━━━ HALAMAN
Meski era 1980-an dan 1990-an industri rock sedang gahar-gaharnya, nyatanya sarana penunjangnya memang masih serba minim. Padahal, rock sudah eksis mulai di pasar malam, festival, hingga konser sejak paruh kedua era 1970-an.
Log mengatakan, pada era 1980-an sampai 1990-an, sponsor, sarana promosi, rental panggung, pencahayaan, dan penyelenggara acara (EO) hanya tersedia di kota besar, seperti Jakarta, Surabaya, Bandung, dan Malang. Akan tetapi, karena sarana terbatas, penyelenggara konser jadi kreatif.
”Kalau konser, ya, bikin poster atau baliho sendiri. Gambarnya dibuat pelukis. Baliho dari kain supaya bisa dilipat dan mudah dibawa ke kota lain. Kalau baliho sudah terpasang, baru sponsor mau keluar duit,” kata Log yang dulu dijuluki raja konser rock Indonesia.
Yang paling menyebalkan, tambah Log, terkait soal perizinan. ”Dulu ngurus izin konser atau festival harus melalui 20 meja, mulai kelurahan, kecamatan, koramil, kodim, korem, polres, polda, dinas kebudayaan, sospol, kesbang, pajak, perekonomian. Pokoknya banyak banget. Satu aja (izin) enggak keluar, konser bisa batal. Sekarang enggak kayak gitu,” tuturnya.
Selera pasar
Di luar konser, para musisi juga mesti menghadapi berbagai kendala, mulai teknologi sampai soal ”penguasa” industri musik. Heydi, vokalis Powerslaves, menceritakan, untuk rekaman lagu, ia mesti begadang di studio. Berkutat hingga tujuh jam sehari untuk bernyanyi. ”Katakanlah dijeda. Total, satu sampai dua bulan baru kelar. Sekarang, dua atau tiga lagu selesai sehari. Refrein tinggal copy paste (kopi dan salin),” ucapnya.
Rekaman kelar, lanjut Heydi, tak jarang Powerslaves mesti berdebat dengan manajemen label lantaran lagu yang mereka sukai dinilai tidak sesuai ”selera pasar”. ”Pernah, kami suka banget lagu ’Find Our Love Again’. Diminta, liriknya diubah jadi Indonesia. Enggak mungkin. Akhirnya, lagu jagoannya jadi ’Impian’,” ucapnya.
Untuk bisa rekaman pun tidak mudah. Musisi mesti mengetuk pintu label satu per satu untuk menawarkan lagu. Kalau beruntung dan lagunya dianggap ”sesuai selera pasar”, mereka bisa rekaman.
━━━━━━
━━━ DATA TERSIMPAN
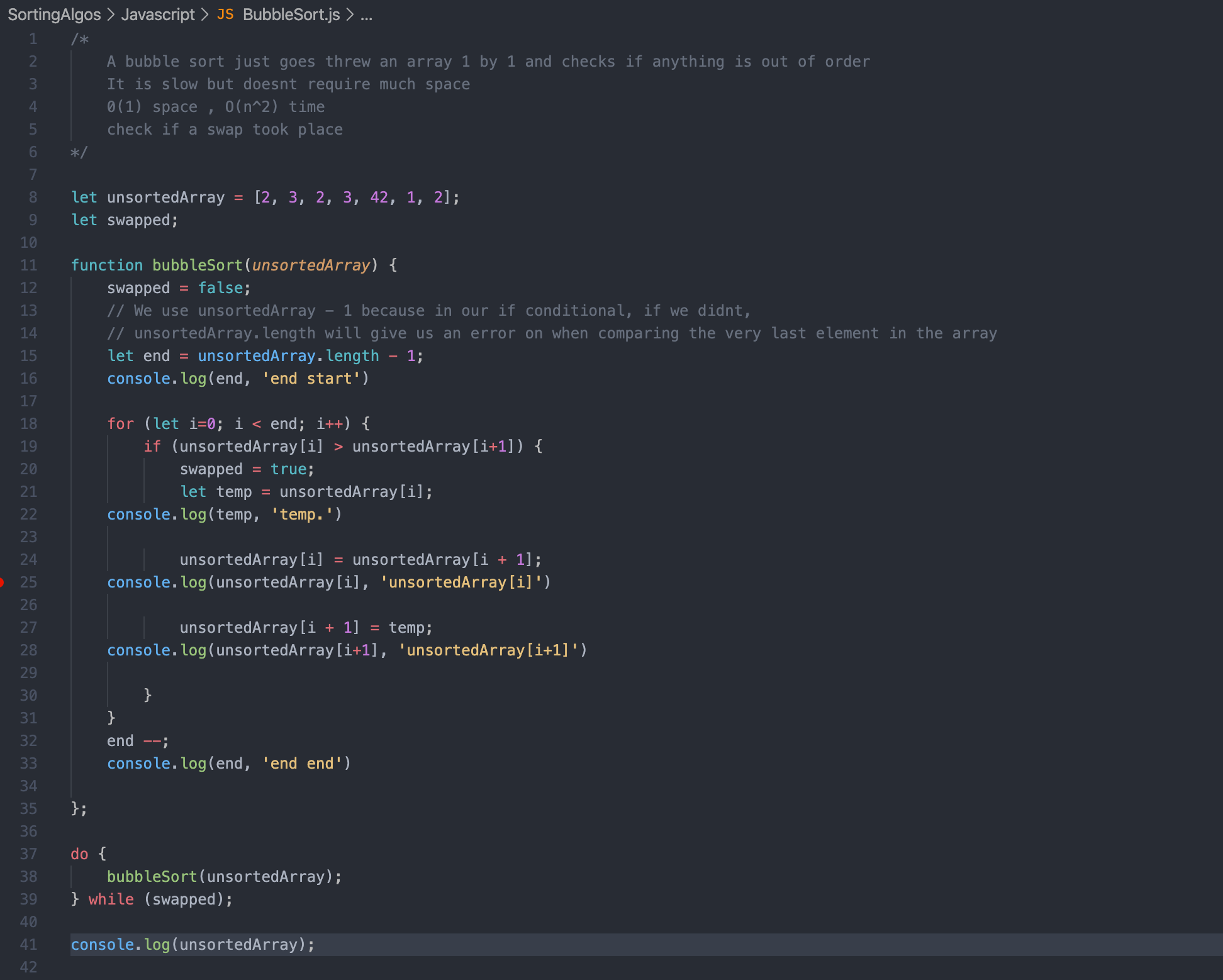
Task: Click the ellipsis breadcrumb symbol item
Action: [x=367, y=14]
━━━━━━
━━━ DATA TERSIMPAN
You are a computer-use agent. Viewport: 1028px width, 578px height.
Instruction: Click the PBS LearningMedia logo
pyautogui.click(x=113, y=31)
━━━━━━
» TUGAS 1:
Tentukan apakah setiap pernyataan berikut sesuai dengan artikel tentang industri rock era 1980-an dan 1990-an. Jawab ya atau tidak untuk masing-masing, lalu kutip kata-kata penentu dari artikel itu persis sama.
(a) Menurut Log, pada era 1980-an sampai 1990-an penyelenggara acara (EO) tersedia di semua kota.
(b) Baliho konser dibuat dari kain agar bisa dilipat.
(c) Heydi menyatakan bahwa kini dua atau tiga lagu dapat selesai direkam dalam sehari.
» TUGAS 2:
Lanjutkan artikel tentang industri rock era 1980-an dan 1990-an, dimulai setelah kalimat terakhirnya.

» HASIL LATIHAN 1:
(a) Tidak: "hanya tersedia di kota besar, seperti Jakarta, Surabaya, Bandung, dan Malang"
(b) Ya: "Baliho dari kain supaya bisa dilipat dan mudah dibawa ke kota lain."
(c) Ya: "Sekarang, dua atau tiga lagu selesai sehari."

» HASIL LATIHAN 2:
Satriyo Yudi Wahono, alias Piyu, gitaris Padi, bercerita, agar dapat kesempatan rekaman, ia sempat bertingkah sok kenal sok dekat dengan Jan Djuhana, produser Sony Music Indonesia. Itu ia lakukan ketika pertama kali jumpa Jan di pentas Dewa 19. Piyu saat itu teknisi gitar Dewa 19. Acara itu dihadiri eksekutif label. ”Saya menghafal satu per satu muka eksekutif itu,” kata Piyu.
Dari pertemuan itu, demo beberapa lagu Padi, termasuk ”Sobat”, sampai juga ke tangan Jan. Sang produser terpikat dengan musik, lirik, dan karakter vokal Fadly. ”Sobat” akhirnya masuk album Indie Ten keluaran tahun 1998.
”Saya menggalang kekuatan supaya ’Sobat’ sering diputar di radio. Keponakan-keponakan saya kerahkan untuk request terus-menerus dengan nama beda,” katanya. Piyu juga membuat selebaran tentang ”Sobat” di pentas seni. Kadang, ia mengenakan helm karena malu jika ada yang mengenalinya.
Personel band God Bless pun pernah menghadapi kesulitan di awal kariernya, seperti diungkapkan dalam jumpa pers Konser God Bless 48th Anniversary: Mulai Hari Ini yang digelar secara daring, Jumat (20/8/2021), dan dihadiri Achmad Albar, Donny Fattah, dan Ian Antono.
God Bless yang dibentuk pada 1973 awalnya tidak punya peralatan musik lengkap. Mereka biasanya kumpul-kumpul saja berlima. Bikin lagu pun belum tahu dan masih mengaransemen lagu-lagu Barat.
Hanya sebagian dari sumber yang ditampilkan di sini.